Problem =>
Nothing in the data below may be left out; return all of it exactly.

The data =>
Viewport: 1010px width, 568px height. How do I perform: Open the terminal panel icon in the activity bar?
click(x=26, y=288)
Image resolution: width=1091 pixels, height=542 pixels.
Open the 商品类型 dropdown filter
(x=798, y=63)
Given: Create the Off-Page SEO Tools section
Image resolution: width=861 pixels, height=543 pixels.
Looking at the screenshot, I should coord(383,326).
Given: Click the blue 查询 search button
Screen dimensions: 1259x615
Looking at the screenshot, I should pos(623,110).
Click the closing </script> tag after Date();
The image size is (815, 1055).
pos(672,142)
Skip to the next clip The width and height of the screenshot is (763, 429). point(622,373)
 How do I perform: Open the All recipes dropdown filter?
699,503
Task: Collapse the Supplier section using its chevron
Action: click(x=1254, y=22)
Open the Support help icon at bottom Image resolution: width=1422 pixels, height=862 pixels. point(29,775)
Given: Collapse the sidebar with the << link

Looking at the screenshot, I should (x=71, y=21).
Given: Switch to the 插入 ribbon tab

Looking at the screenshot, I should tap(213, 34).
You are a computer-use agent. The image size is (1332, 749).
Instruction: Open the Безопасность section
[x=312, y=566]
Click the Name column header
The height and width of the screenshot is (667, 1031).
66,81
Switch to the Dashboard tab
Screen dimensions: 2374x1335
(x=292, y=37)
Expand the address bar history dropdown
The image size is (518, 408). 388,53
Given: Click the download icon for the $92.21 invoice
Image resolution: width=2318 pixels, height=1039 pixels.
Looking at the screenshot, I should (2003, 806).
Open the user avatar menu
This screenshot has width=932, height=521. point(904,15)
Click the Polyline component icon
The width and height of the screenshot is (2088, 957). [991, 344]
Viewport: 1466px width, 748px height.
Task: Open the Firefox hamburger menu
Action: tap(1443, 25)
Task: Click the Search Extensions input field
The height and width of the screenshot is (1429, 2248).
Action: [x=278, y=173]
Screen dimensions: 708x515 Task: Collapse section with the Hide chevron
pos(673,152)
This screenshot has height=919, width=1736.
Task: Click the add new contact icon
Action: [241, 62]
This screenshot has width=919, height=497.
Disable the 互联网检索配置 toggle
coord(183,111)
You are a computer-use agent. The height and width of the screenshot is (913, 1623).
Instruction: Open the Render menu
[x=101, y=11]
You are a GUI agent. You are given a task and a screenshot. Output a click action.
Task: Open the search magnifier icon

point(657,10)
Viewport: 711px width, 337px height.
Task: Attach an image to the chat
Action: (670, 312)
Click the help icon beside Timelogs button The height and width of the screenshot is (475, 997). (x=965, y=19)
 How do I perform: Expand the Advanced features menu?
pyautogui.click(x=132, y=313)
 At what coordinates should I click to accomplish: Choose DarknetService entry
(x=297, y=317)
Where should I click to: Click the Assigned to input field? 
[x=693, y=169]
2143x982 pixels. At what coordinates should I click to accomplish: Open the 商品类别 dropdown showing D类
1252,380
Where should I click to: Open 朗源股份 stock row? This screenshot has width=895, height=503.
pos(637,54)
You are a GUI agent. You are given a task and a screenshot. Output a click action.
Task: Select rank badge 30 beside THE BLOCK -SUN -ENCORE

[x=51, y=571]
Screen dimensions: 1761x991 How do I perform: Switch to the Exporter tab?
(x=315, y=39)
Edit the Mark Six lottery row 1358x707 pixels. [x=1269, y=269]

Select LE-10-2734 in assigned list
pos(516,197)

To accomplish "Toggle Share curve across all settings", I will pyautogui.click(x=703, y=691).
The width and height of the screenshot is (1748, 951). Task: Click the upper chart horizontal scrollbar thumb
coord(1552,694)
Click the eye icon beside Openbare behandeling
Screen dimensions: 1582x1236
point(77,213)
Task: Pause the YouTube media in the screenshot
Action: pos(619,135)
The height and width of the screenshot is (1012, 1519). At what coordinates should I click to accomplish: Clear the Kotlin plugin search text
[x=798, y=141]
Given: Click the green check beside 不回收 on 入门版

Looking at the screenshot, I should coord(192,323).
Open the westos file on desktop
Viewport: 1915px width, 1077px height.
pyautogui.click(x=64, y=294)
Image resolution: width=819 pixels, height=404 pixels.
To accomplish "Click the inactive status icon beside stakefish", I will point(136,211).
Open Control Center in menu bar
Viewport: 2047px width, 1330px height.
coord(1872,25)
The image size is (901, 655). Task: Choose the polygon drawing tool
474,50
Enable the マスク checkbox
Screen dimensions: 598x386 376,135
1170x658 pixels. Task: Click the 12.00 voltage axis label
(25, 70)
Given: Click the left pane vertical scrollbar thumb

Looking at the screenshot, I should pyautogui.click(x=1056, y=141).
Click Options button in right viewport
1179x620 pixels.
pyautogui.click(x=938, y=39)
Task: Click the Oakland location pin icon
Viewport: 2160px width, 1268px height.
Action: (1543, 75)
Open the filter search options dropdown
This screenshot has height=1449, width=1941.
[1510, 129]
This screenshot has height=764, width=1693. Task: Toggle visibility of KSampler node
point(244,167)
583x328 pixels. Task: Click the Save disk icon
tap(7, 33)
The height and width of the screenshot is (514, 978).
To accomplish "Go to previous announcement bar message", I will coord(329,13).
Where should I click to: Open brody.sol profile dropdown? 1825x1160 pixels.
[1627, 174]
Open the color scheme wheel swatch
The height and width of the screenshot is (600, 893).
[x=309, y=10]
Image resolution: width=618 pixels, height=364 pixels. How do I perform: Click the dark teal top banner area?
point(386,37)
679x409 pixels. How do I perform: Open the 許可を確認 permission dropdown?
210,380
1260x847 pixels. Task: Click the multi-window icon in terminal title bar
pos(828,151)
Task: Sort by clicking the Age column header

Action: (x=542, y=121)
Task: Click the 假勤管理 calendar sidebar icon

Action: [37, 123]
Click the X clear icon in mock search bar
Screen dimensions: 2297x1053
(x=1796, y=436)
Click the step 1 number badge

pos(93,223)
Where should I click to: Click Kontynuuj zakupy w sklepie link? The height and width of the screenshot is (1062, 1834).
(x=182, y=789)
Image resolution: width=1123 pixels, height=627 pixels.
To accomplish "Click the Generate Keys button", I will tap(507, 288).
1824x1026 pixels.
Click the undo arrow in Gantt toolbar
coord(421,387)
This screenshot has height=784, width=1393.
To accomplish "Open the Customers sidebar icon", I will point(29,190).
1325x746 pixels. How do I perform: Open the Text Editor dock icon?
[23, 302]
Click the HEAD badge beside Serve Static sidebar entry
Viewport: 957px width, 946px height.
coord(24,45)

Problem solution =>
Viewport: 1010px width, 568px height. How do I perform: Open the terminal panel icon in the activity bar?
click(x=26, y=288)
Image resolution: width=1091 pixels, height=542 pixels.
Open the 商品类型 dropdown filter
(x=798, y=63)
Given: Create the Off-Page SEO Tools section
Image resolution: width=861 pixels, height=543 pixels.
Looking at the screenshot, I should coord(383,326).
Given: Click the blue 查询 search button
Screen dimensions: 1259x615
Looking at the screenshot, I should pos(623,110).
Click the closing </script> tag after Date();
The image size is (815, 1055).
pos(672,142)
Skip to the next clip The width and height of the screenshot is (763, 429). point(622,373)
 How do I perform: Open the All recipes dropdown filter?
699,503
Task: Collapse the Supplier section using its chevron
Action: click(x=1254, y=22)
Open the Support help icon at bottom Image resolution: width=1422 pixels, height=862 pixels. point(29,775)
Given: Collapse the sidebar with the << link

Looking at the screenshot, I should (x=71, y=21).
Given: Switch to the 插入 ribbon tab

Looking at the screenshot, I should tap(213, 34).
You are a computer-use agent. The image size is (1332, 749).
Instruction: Open the Безопасность section
[x=312, y=566]
Click the Name column header
The height and width of the screenshot is (667, 1031).
66,81
Switch to the Dashboard tab
Screen dimensions: 2374x1335
(x=292, y=37)
Expand the address bar history dropdown
The image size is (518, 408). 388,53
Given: Click the download icon for the $92.21 invoice
Image resolution: width=2318 pixels, height=1039 pixels.
Looking at the screenshot, I should (2003, 806).
Open the user avatar menu
This screenshot has width=932, height=521. point(904,15)
Click the Polyline component icon
The width and height of the screenshot is (2088, 957). [991, 344]
Viewport: 1466px width, 748px height.
Task: Open the Firefox hamburger menu
Action: tap(1443, 25)
Task: Click the Search Extensions input field
The height and width of the screenshot is (1429, 2248).
Action: [x=278, y=173]
Screen dimensions: 708x515 Task: Collapse section with the Hide chevron
pos(673,152)
This screenshot has height=919, width=1736.
Task: Click the add new contact icon
Action: [241, 62]
This screenshot has width=919, height=497.
Disable the 互联网检索配置 toggle
coord(183,111)
You are a computer-use agent. The height and width of the screenshot is (913, 1623).
Instruction: Open the Render menu
[x=101, y=11]
You are a GUI agent. You are given a task and a screenshot. Output a click action.
Task: Open the search magnifier icon

point(657,10)
Viewport: 711px width, 337px height.
Task: Attach an image to the chat
Action: (670, 312)
Click the help icon beside Timelogs button The height and width of the screenshot is (475, 997). (x=965, y=19)
 How do I perform: Expand the Advanced features menu?
pyautogui.click(x=132, y=313)
 At what coordinates should I click to accomplish: Choose DarknetService entry
(x=297, y=317)
Where should I click to: Click the Assigned to input field? 
[x=693, y=169]
2143x982 pixels. At what coordinates should I click to accomplish: Open the 商品类别 dropdown showing D类
1252,380
Where should I click to: Open 朗源股份 stock row? This screenshot has width=895, height=503.
pos(637,54)
You are a GUI agent. You are given a task and a screenshot. Output a click action.
Task: Select rank badge 30 beside THE BLOCK -SUN -ENCORE

[x=51, y=571]
Screen dimensions: 1761x991 How do I perform: Switch to the Exporter tab?
(x=315, y=39)
Edit the Mark Six lottery row 1358x707 pixels. [x=1269, y=269]

Select LE-10-2734 in assigned list
pos(516,197)

To accomplish "Toggle Share curve across all settings", I will pyautogui.click(x=703, y=691).
The width and height of the screenshot is (1748, 951). Task: Click the upper chart horizontal scrollbar thumb
coord(1552,694)
Click the eye icon beside Openbare behandeling
Screen dimensions: 1582x1236
point(77,213)
Task: Pause the YouTube media in the screenshot
Action: pos(619,135)
The height and width of the screenshot is (1012, 1519). At what coordinates should I click to accomplish: Clear the Kotlin plugin search text
[x=798, y=141]
Given: Click the green check beside 不回收 on 入门版

Looking at the screenshot, I should coord(192,323).
Open the westos file on desktop
Viewport: 1915px width, 1077px height.
pyautogui.click(x=64, y=294)
Image resolution: width=819 pixels, height=404 pixels.
To accomplish "Click the inactive status icon beside stakefish", I will point(136,211).
Open Control Center in menu bar
Viewport: 2047px width, 1330px height.
coord(1872,25)
The image size is (901, 655). Task: Choose the polygon drawing tool
474,50
Enable the マスク checkbox
Screen dimensions: 598x386 376,135
1170x658 pixels. Task: Click the 12.00 voltage axis label
(25, 70)
Given: Click the left pane vertical scrollbar thumb

Looking at the screenshot, I should pyautogui.click(x=1056, y=141).
Click Options button in right viewport
1179x620 pixels.
pyautogui.click(x=938, y=39)
Task: Click the Oakland location pin icon
Viewport: 2160px width, 1268px height.
Action: (1543, 75)
Open the filter search options dropdown
This screenshot has height=1449, width=1941.
[1510, 129]
This screenshot has height=764, width=1693. Task: Toggle visibility of KSampler node
point(244,167)
583x328 pixels. Task: Click the Save disk icon
tap(7, 33)
The height and width of the screenshot is (514, 978).
To accomplish "Go to previous announcement bar message", I will coord(329,13).
Where should I click to: Open brody.sol profile dropdown? 1825x1160 pixels.
[1627, 174]
Open the color scheme wheel swatch
The height and width of the screenshot is (600, 893).
[x=309, y=10]
Image resolution: width=618 pixels, height=364 pixels. How do I perform: Click the dark teal top banner area?
point(386,37)
679x409 pixels. How do I perform: Open the 許可を確認 permission dropdown?
210,380
1260x847 pixels. Task: Click the multi-window icon in terminal title bar
pos(828,151)
Task: Sort by clicking the Age column header

Action: (x=542, y=121)
Task: Click the 假勤管理 calendar sidebar icon

Action: [37, 123]
Click the X clear icon in mock search bar
Screen dimensions: 2297x1053
(x=1796, y=436)
Click the step 1 number badge

pos(93,223)
Where should I click to: Click Kontynuuj zakupy w sklepie link? The height and width of the screenshot is (1062, 1834).
(x=182, y=789)
Image resolution: width=1123 pixels, height=627 pixels.
To accomplish "Click the Generate Keys button", I will tap(507, 288).
1824x1026 pixels.
Click the undo arrow in Gantt toolbar
coord(421,387)
This screenshot has height=784, width=1393.
To accomplish "Open the Customers sidebar icon", I will point(29,190).
1325x746 pixels. How do I perform: Open the Text Editor dock icon?
[23, 302]
Click the HEAD badge beside Serve Static sidebar entry
Viewport: 957px width, 946px height.
coord(24,45)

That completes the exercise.